◆ Exercise ◆
Scan the entries for the word "icon" and return every line that has it.

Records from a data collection
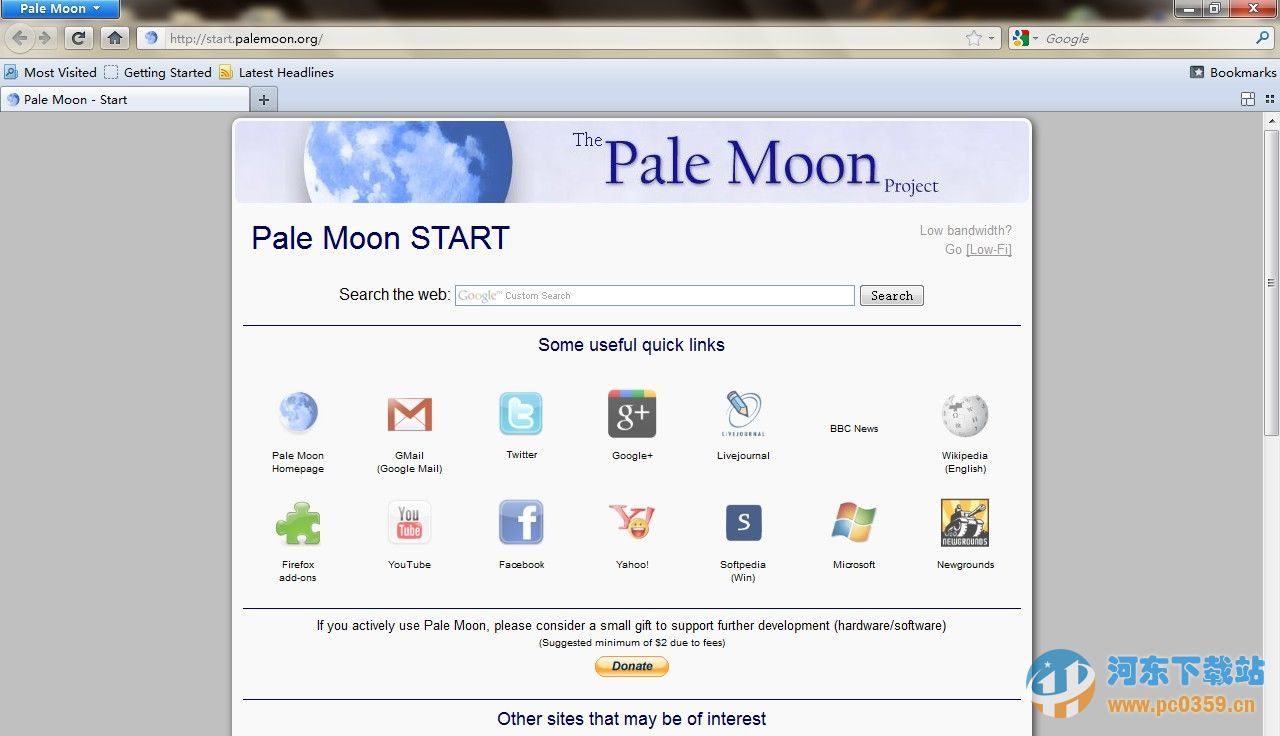Go to the browser home page

[x=114, y=38]
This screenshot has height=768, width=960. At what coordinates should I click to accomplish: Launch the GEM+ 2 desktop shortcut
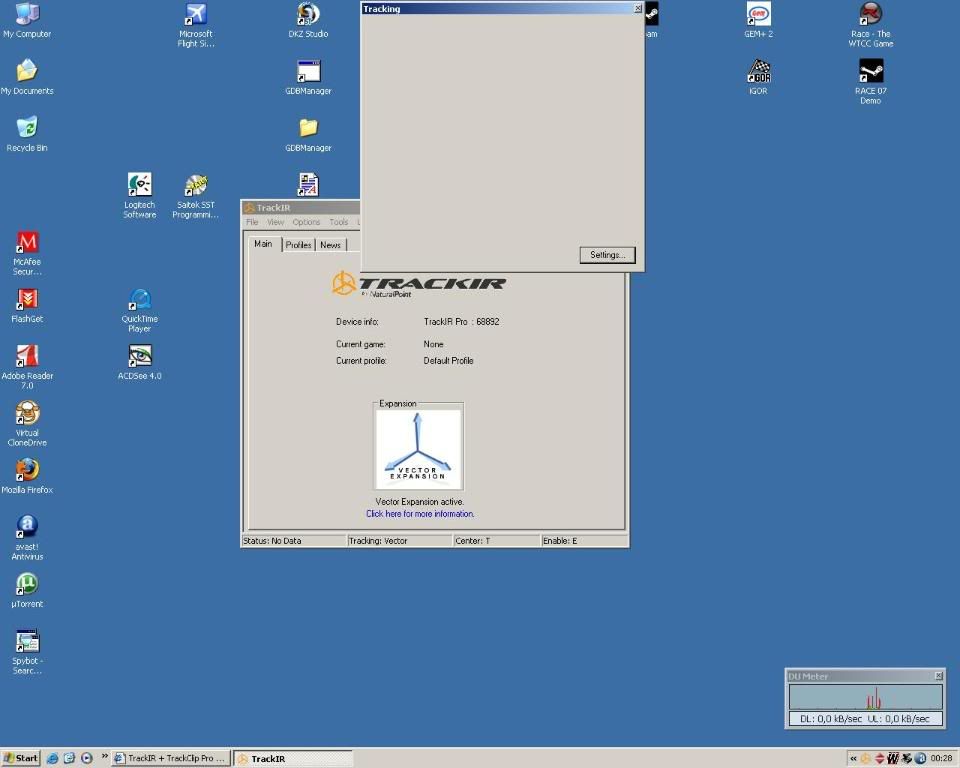click(x=758, y=16)
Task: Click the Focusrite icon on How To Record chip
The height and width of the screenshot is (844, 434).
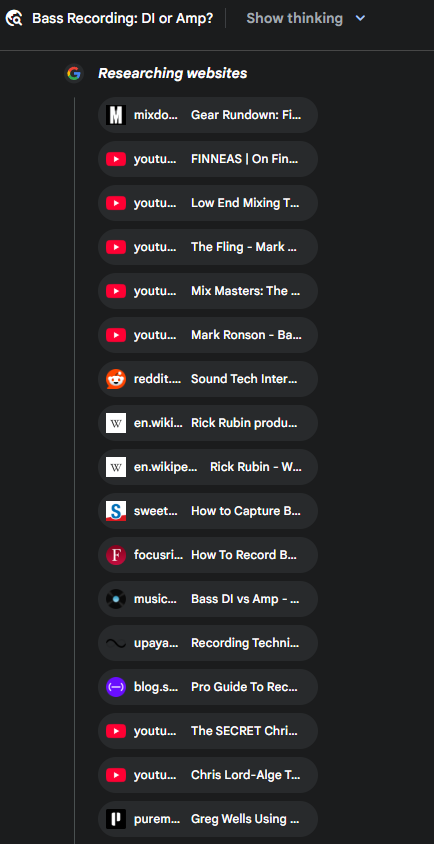Action: pyautogui.click(x=116, y=555)
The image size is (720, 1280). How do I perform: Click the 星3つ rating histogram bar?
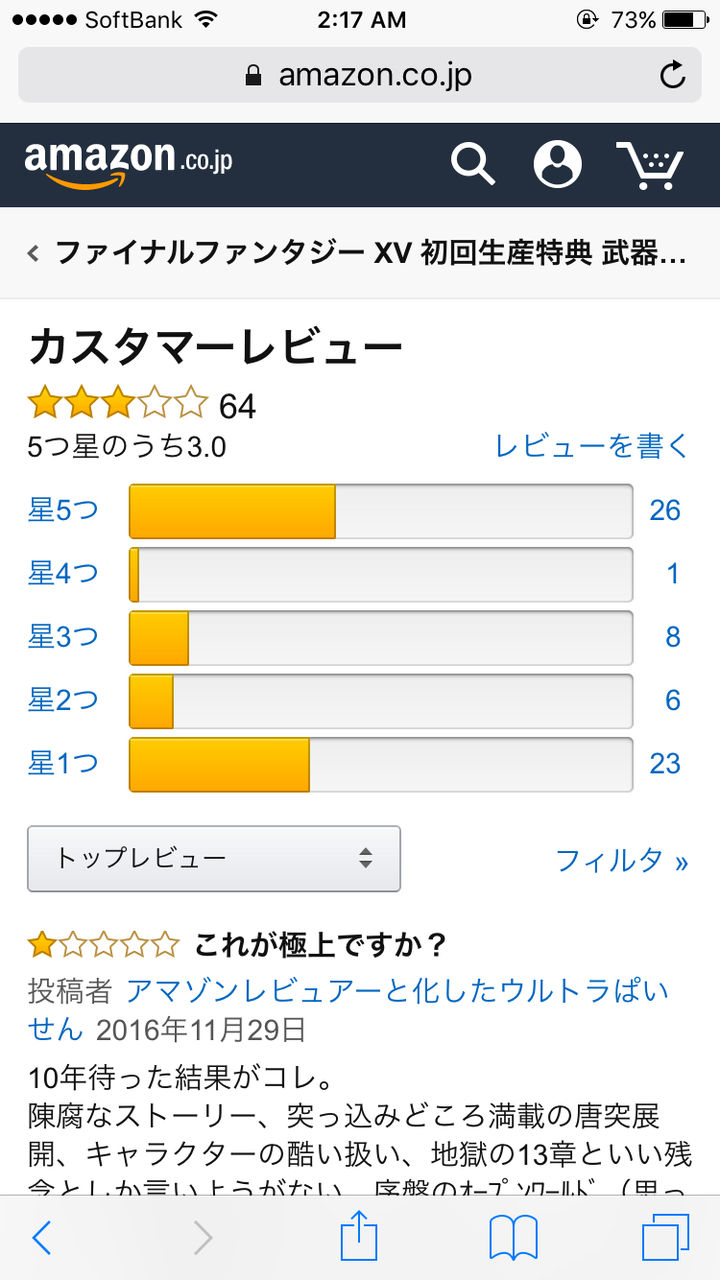(x=381, y=637)
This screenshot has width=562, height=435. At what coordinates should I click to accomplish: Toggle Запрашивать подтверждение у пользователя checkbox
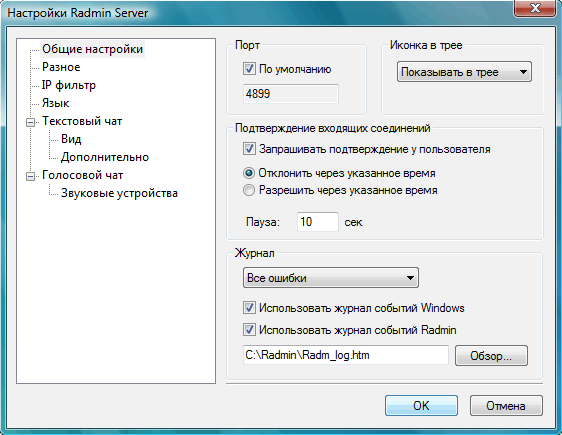[x=249, y=149]
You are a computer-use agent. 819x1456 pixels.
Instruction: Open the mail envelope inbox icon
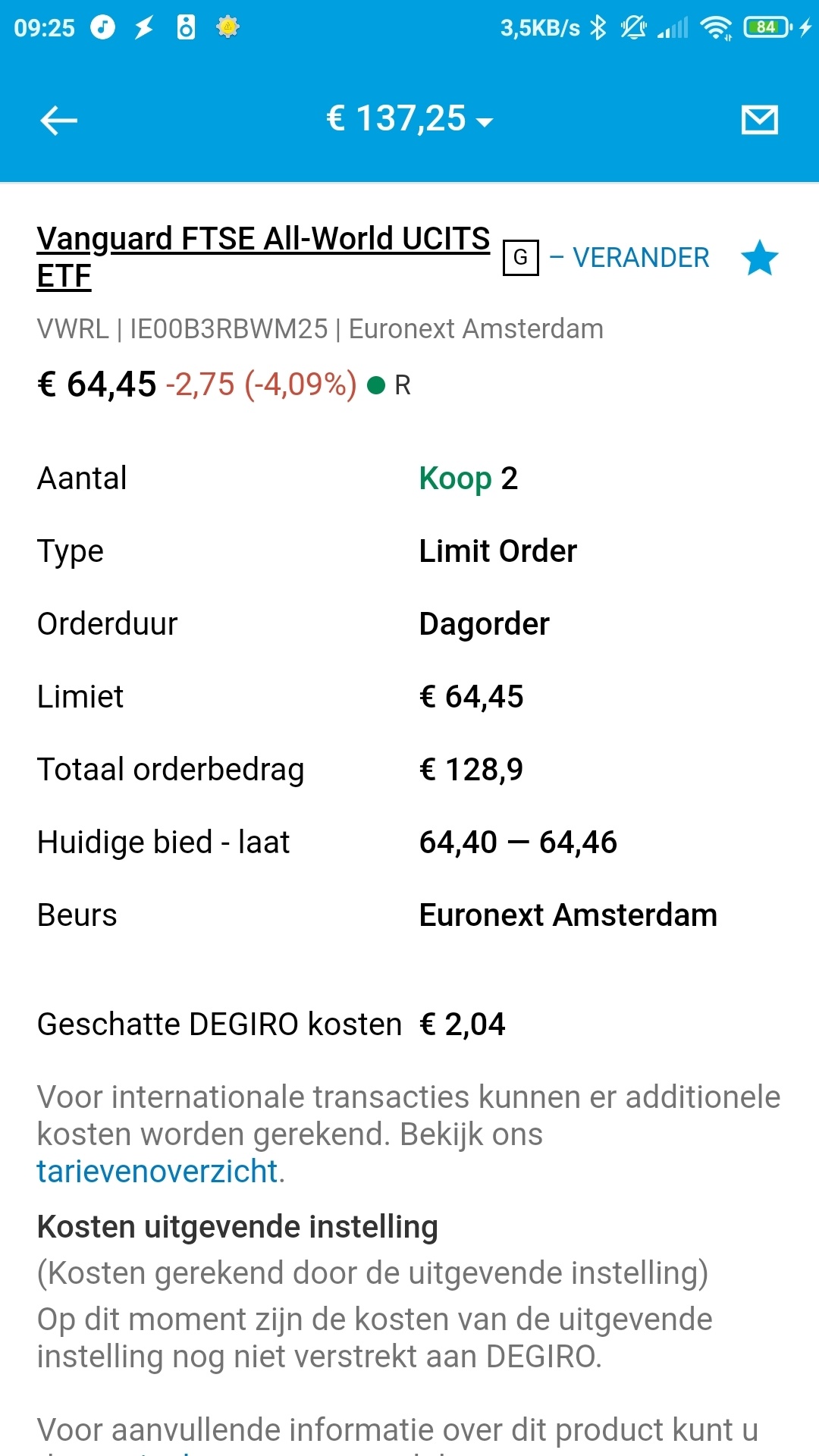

◆ Reply ◆
Task: Click the Focusrite icon on How To Record chip
Instruction: Open the mail envelope inbox icon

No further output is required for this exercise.